Other Canadian participants included Aaron Pinto, who now serves as Ontario’s Trade and Investment representative in New York City; Erik Henningsmoen, a public policy researcher who works for the Calgary branch of the Canadian International Council, a think-tank; and Oliver Roy Pelletier, who was a master’s student at Moscow’s Higher School of Economics, when he took part in the program in 2019. “I really liked it. I was surprised. In Canada we don’t have so many informations about what’s really happening in Russia so I was really happy to come,” said Pelletier, a francophone who spoke in English, in a video posted to the program’s Facebook page.  “I think it’s good for the resumé, of course, but also to really like deconstruct the stereotypes and get down on the facts and be more pragmatic and more tolerant as well.”

But U.S. prosecutors alleged Tuesday that the public diplomacy trips were secretly organized in close collaboration with officials from Russia’s federal security service, known by its Russian acronym, the FSB.

It was also financed in part by the FSB and Burlinova allegedly provided detailed intelligence reports about “who, in Burlinova’s view, had positive attitudes towards Russia and were prepared to continue to collaborate,” according to the criminal complaint. “Burlinova conspired with the FSB Officer in a years-long effort to influence the opinions of future leaders in the United States on behalf of the Russian government,” says the complaint, which charges Burlinova with conspiracy to defraud the U.S. government and acting as an agent of a foreign government without registering her activities.

These efforts allegedly began in 2015, when the FSB agent provided Burlinova a list of American experts, journalists, activists and policymakers whom she should contact as she searched for participants in the inaugural Meeting Russia program.

Some participants in the 2018 program described it “as pushing a pro-Russian agenda and as being in part designed to identify U.S. participants who might later serve in the U.S. government,” the criminal complaint alleges.

Paikin said the program offered “a better sense of the strategic calculations and political discourses shaping Russia’s foreign policy, which was useful for my scholarly research.”

But he said the Russian officials, analysts and thinkers featured in the program expressed a range of different opinions and were “vigorously challenged” by participants. “Some of the Russians I met during the program have since left Russia and have openly opposed Putin’s invasion of Ukraine,” Paikin wrote.

In July 2022, Burlinova was sanctioned by the U.S. government for her part in the Meeting Russia trips, with the Treasury Department noting that “Russia’s intelligence services have tracked the activities and career paths of past participants” of the group’s events.

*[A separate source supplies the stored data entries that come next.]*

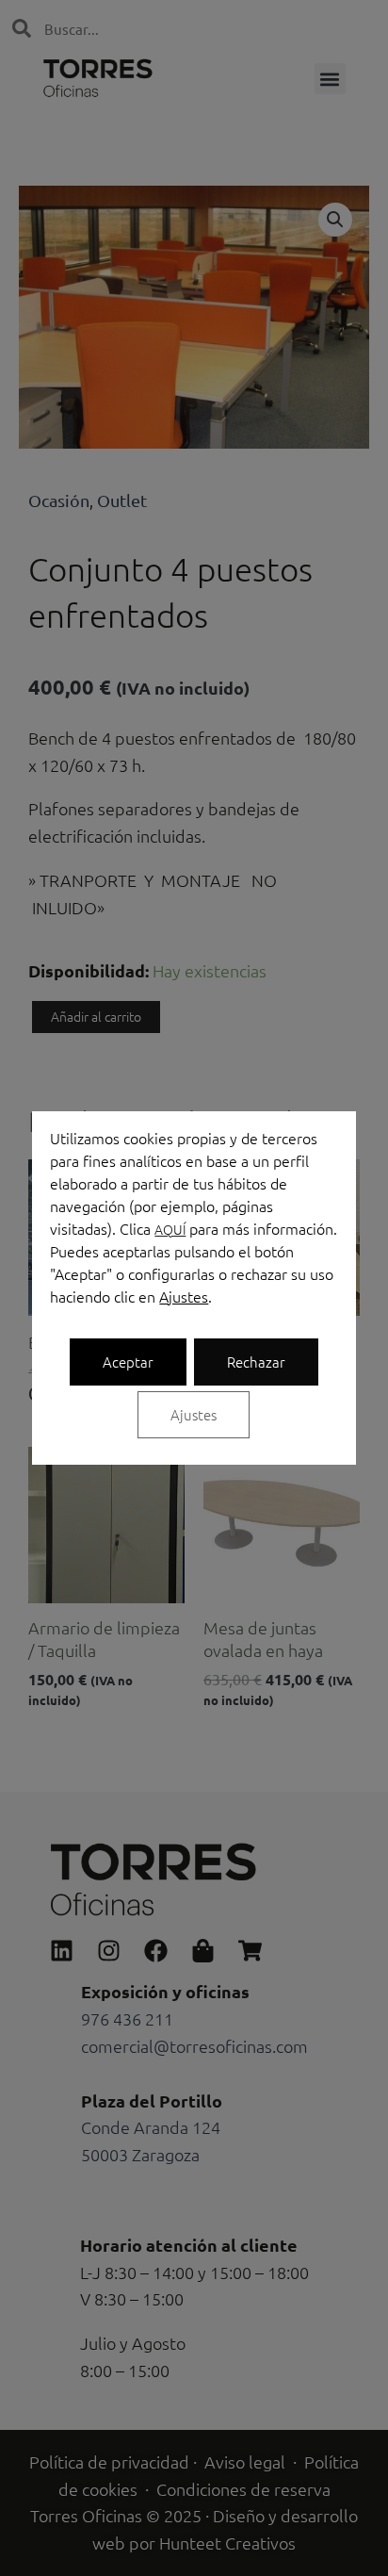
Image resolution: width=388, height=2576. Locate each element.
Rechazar (256, 1361)
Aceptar (128, 1361)
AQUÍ (170, 1229)
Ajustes (183, 1296)
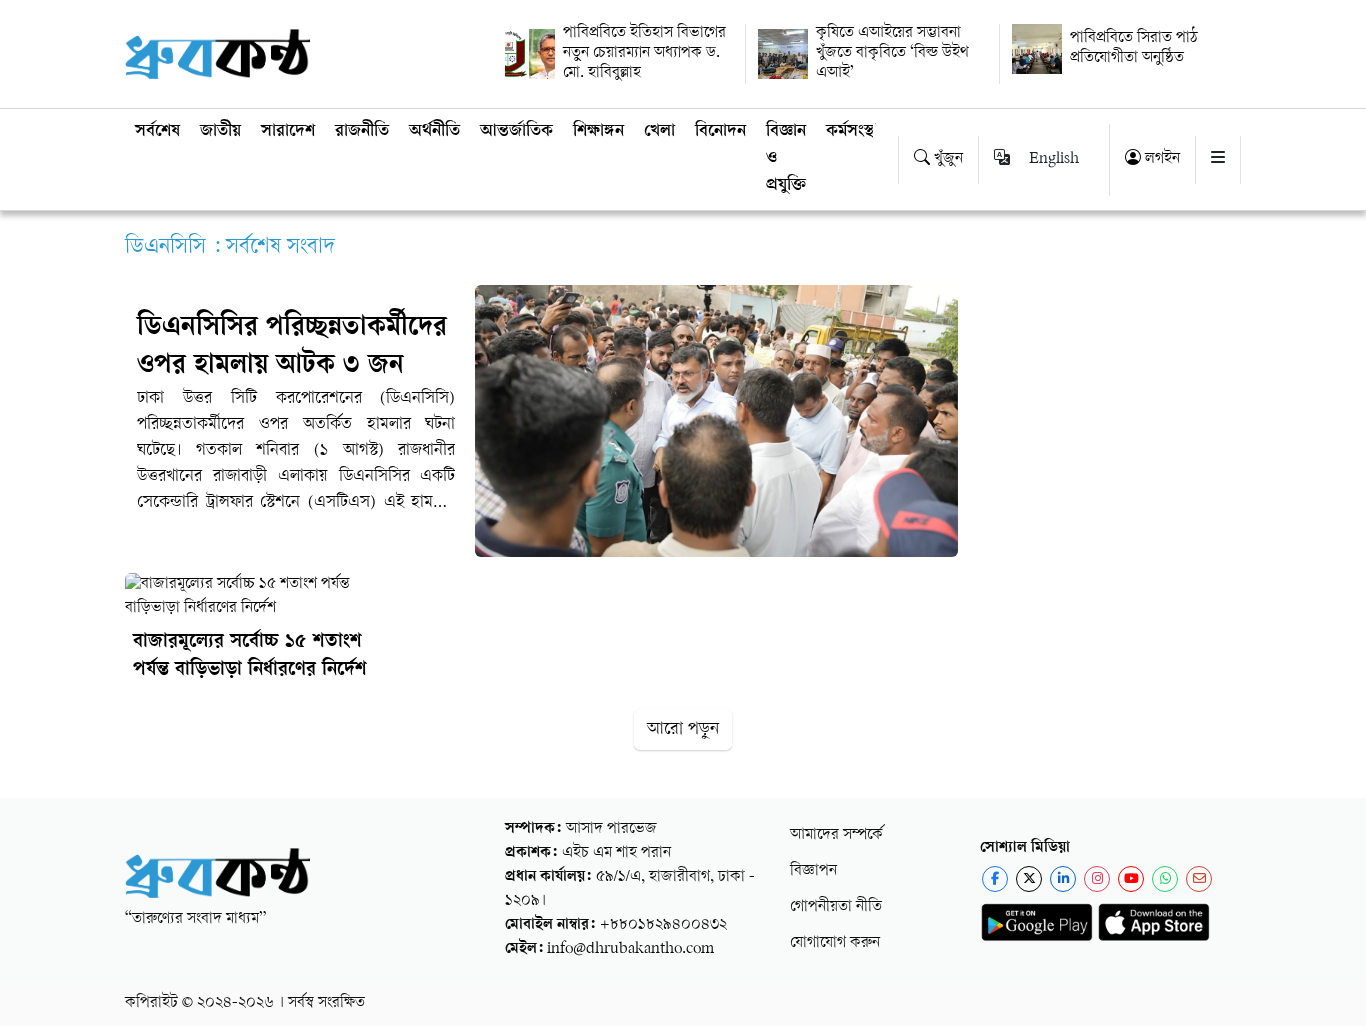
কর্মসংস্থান (856, 132)
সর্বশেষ (157, 132)
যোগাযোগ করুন (835, 943)
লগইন (1160, 159)
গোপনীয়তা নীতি (836, 907)
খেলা (659, 132)
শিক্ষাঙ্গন (598, 132)
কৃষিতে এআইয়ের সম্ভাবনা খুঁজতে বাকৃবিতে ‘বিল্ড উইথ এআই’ (892, 53)
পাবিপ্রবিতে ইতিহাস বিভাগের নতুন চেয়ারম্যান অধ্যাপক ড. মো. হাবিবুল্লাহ (644, 53)
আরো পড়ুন (683, 729)
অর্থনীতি (434, 132)
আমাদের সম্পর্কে (836, 835)
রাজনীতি (362, 132)
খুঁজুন (946, 159)
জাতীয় (220, 132)
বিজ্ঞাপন (813, 871)
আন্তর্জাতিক (516, 132)
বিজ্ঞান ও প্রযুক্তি (786, 159)
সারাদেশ (288, 132)
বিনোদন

Henningsmoen wrote after being told by the Star of the criminal complaint that he participated in the Meeting Russia program in 2018 and then again in a virtual meeting in 2022 as an “alumni observer.”

He recounted his impressions of that most recent meeting in a January article for the Canada-Russia Research Initiative website, calling it “a modest attempt to expand Western coverage of (the) Meeting Russia program.” “As the war in Ukraine continues and as the West’s relations with Russia continue to degrade as a result, coverage of initiatives such as Meeting Russia become increasingly pertinent,” Henningsmoen wrote.

Contrary to previous years, where participants came mainly from North America and Europe, the 2022 participants came from India, Pakistan, Kazakhstan, South Africa and parts of Latin America, he noted.

There was, he said, frank discussion about Russia’s war in Ukraine, including “a widespread acknowledgement amongst experts that Russia’s so-called special military operation in Ukraine was not going well,” although most believed that Russia “would eventually prevail in Eastern Ukraine.”

Henningsmoen concluded his report on the 2022 meeting with a wish that he could end his dispatch by saying something “on a positive note.” “But such words would ring hollow,” he

wrote. “It’s hard to see any space for programs such as Meeting Russia to have any real chance at reshaping Russia’s shattered relations with the West at present time.”